Cuneiform Records のブリティッシュジャズ発掘シリーズ(なのかどうかは知らないが、なぜかとても力を入れているようだ)の最新作を聴く。


Dawn

Dawn

Mike Osborne(as) Harry Miller(b) Louis Moholo(ds) Alan Jackson(ds) John Surman(bs, ss)


60~70年代に活躍した英国人アルトサックス奏者、マイク・オズボーンのキャリア初期録音、全10曲。1~6曲目が、ハリー・ミラー、ルイス・モホロとのおなじみのトリオによる1970年の音源、7~10曲目はミラーとアラン・ジャクソン、ジョン・サーマンとのカルテットによる66年の演奏。

オズボーンのサックスの魅力は、エリック・ドルフィーオーネット・コールマンを折衷したようなスタイルと、その音だ。彼は60年代前半からキャリアがあるようだが、その時代、ヨーロッパを訪れたドルフィーコルトレーン、オーネットら(イギリスも訪れたかどうか、音源がないので確信は覚束ないが、たぶん行ってるんじゃないかと思う)に刺激を受けたであろうことは想像に難くない。このアルバムは、そのサウンドの確立期なのでは、と推察する。(ただし、私はこの辺の歴史に疎いので、できれば添野知生さんに解説してもらいたいところである)
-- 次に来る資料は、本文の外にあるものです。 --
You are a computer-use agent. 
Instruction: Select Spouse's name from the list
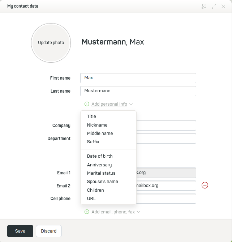(102, 182)
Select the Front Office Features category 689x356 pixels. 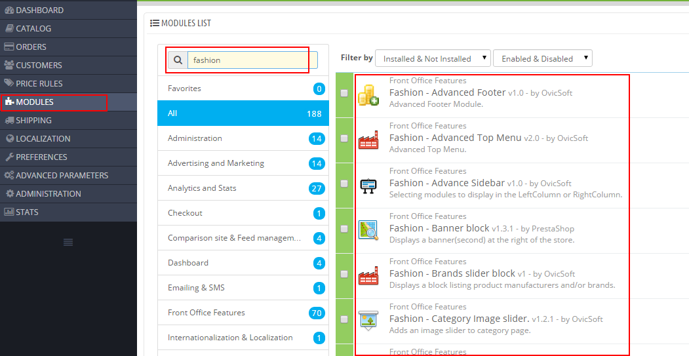(x=243, y=313)
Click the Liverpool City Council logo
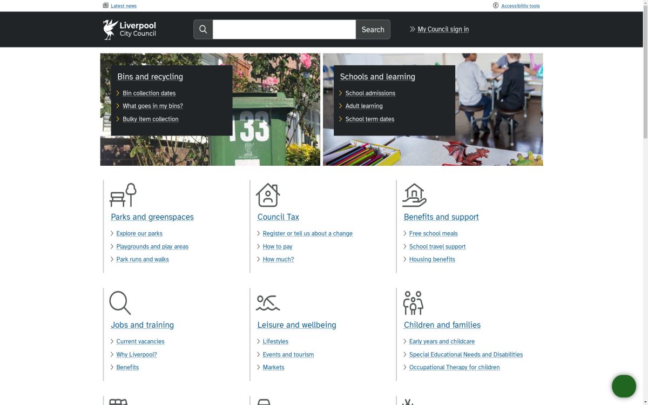Viewport: 648px width, 405px height. tap(130, 30)
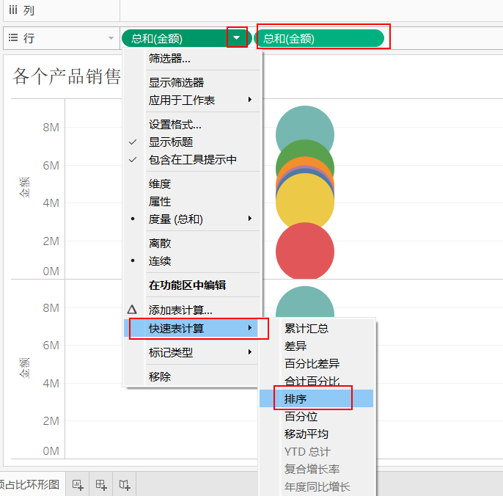Select the 离散 option

(x=160, y=244)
66年の演奏は、同時代の米国のジャズマンオリジナルを取り上げており、とくに最終曲の「Agression」(Booker Little作、しかもドルフィーとの「アット・ザ・ファイヴ・スポット VOL.2」に収録されてる曲だ)に顕著だが、モダンジャズに依拠しつつ新たな世界へ乗り出そうという意欲も感じられる。

そういえば、このアルトサックスの演奏から感じ取れる「ひたむきさ」もオズボーンの魅力である。しかし、この「ひたむきさ」がゆえに、80年代以降、後半生のキャリアを棒に振ってしまうことになってしまったのではないか、とも考えられ、何とも切ない気分にさせられる。